Tuesday, 7 February 2012

Sri Kalahastheeswarar

KALAHASTI is a town in the Chittoor District of Andhra Pradesh. It has a temple dedicated to Lord Siva, and is famous throughout India as a sacred place and a place of pilgrimage. This religious centre, which is situated between two steep hills, called Sripuram and Mummidicholapuram, is said to have formed part of Seshasaila or Mount Meru, in the ancient days.

Kalahasti is situated near the pilgrimage town of Tirupati and is visited by thousands of pilgrims. Kalahasti temple is also associated with Rahu and Ketu, (of the nine grahams or celestial bodies in the Indian astrological scheme).

Historical Reference

The historical reference to this temple occur in the works of Nakkeerar, a Tamil poet in 3rd Century BC during the Tamil Sangam Dynasty. He called it as Southern Kailash.Nakkeera composed hundred stanzas to praise Srikalahasteeswara.

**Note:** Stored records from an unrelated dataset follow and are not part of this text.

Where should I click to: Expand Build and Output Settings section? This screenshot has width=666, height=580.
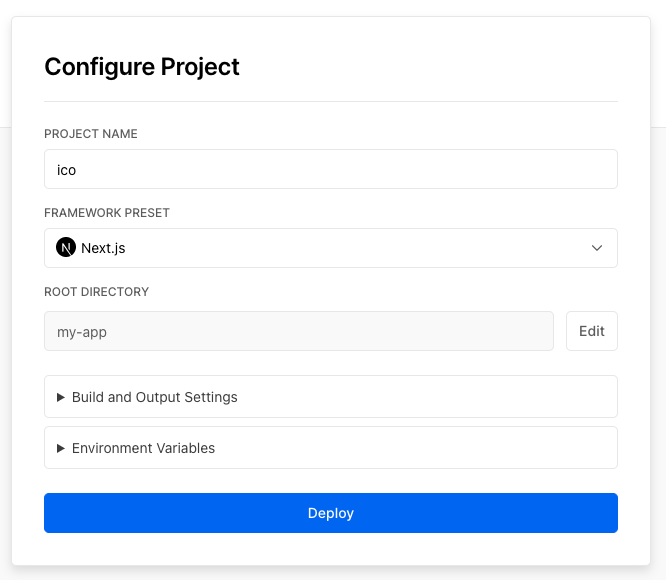pyautogui.click(x=330, y=397)
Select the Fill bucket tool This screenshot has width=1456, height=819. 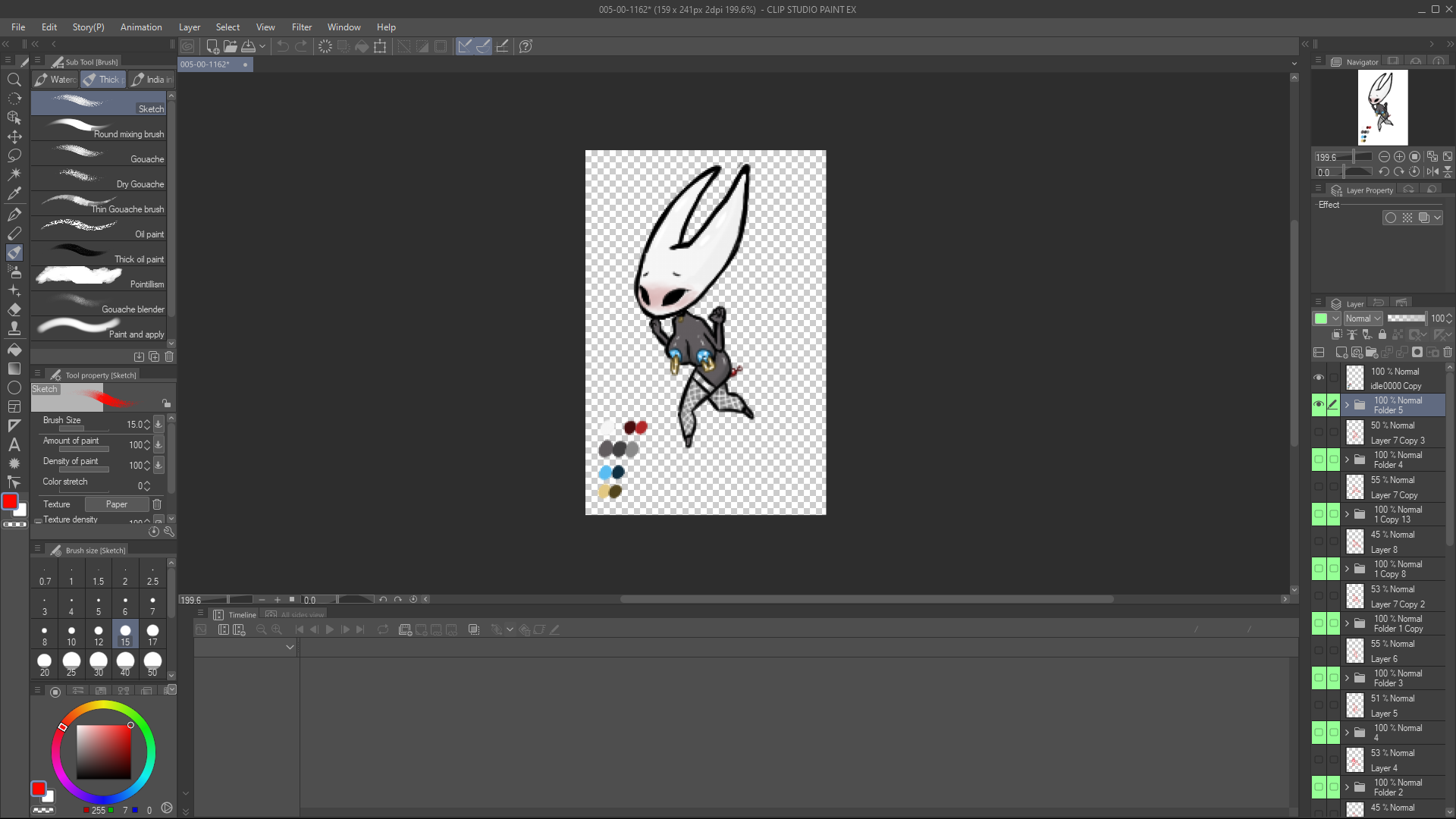pos(14,350)
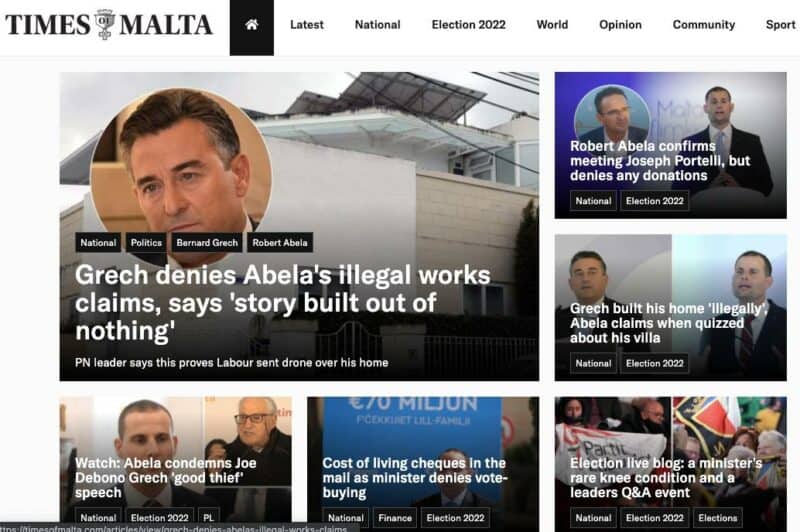Open headline 'Grech denies Abela's illegal works claims'
The image size is (800, 532).
coord(283,302)
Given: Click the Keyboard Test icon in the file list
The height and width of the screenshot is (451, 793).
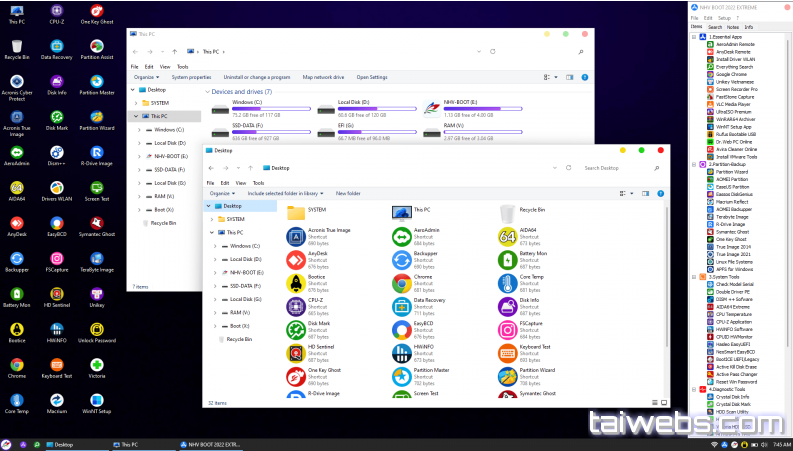Looking at the screenshot, I should point(507,353).

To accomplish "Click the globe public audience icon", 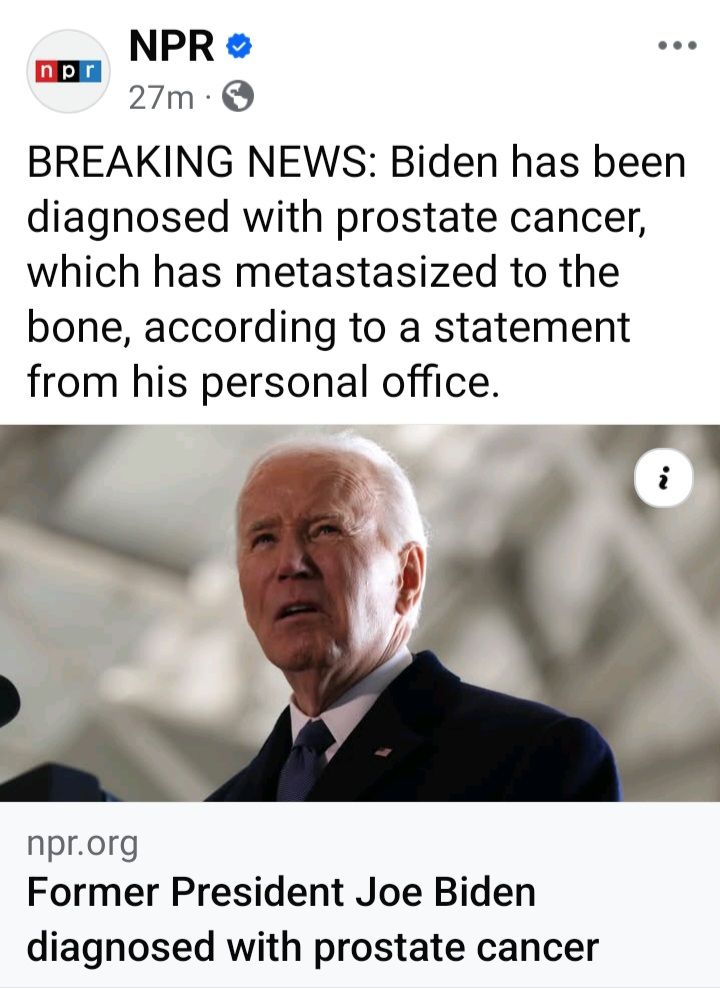I will tap(239, 97).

The hill adjacent to temple has still carvings in Pallava style. The Cholas renovated the old Pallava temple in 11th century. Kulottunga Chola I constructed the Galigopuram, the main entrance facing south and Kulottunga Chola III constructed few other temples. In 12th Century A.D., King Veeranarasimha Yadavaraya built the present Prakaras, and the four Gopurams connecting the four entrances.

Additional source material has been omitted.